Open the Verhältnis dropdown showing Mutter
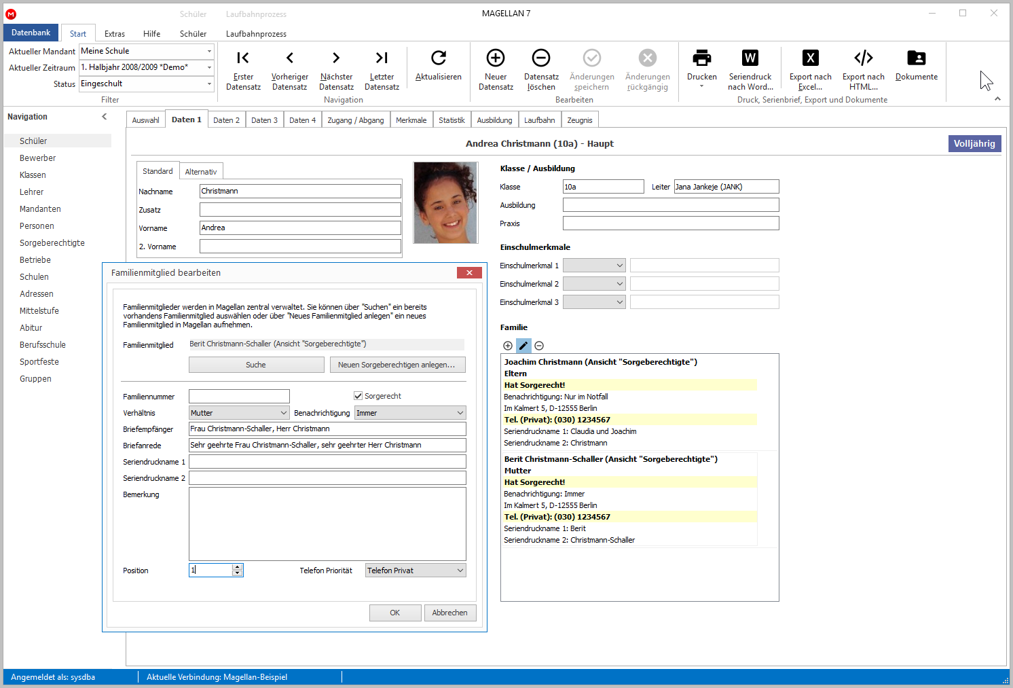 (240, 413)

=======

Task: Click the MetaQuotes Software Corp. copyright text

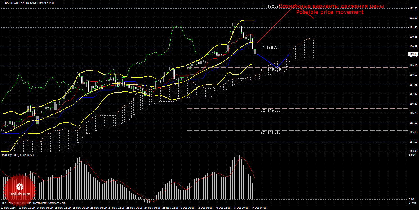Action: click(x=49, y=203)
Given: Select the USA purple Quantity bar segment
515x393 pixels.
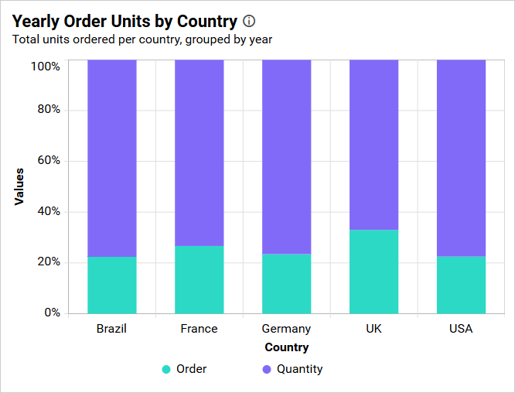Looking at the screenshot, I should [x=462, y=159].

=======

→ **Stated goal**:
Reproduce word for word the rows starting with the line that contains "Task: Click the" and going on through the line that contains "Looking at the", both of those lines included. Leave the pictures out of your answer.

→ **Solution below**:
Task: Click the MetaQuotes Software Corp. copyright text

Action: click(x=49, y=203)
Given: Select the USA purple Quantity bar segment
515x393 pixels.
Looking at the screenshot, I should [x=462, y=159].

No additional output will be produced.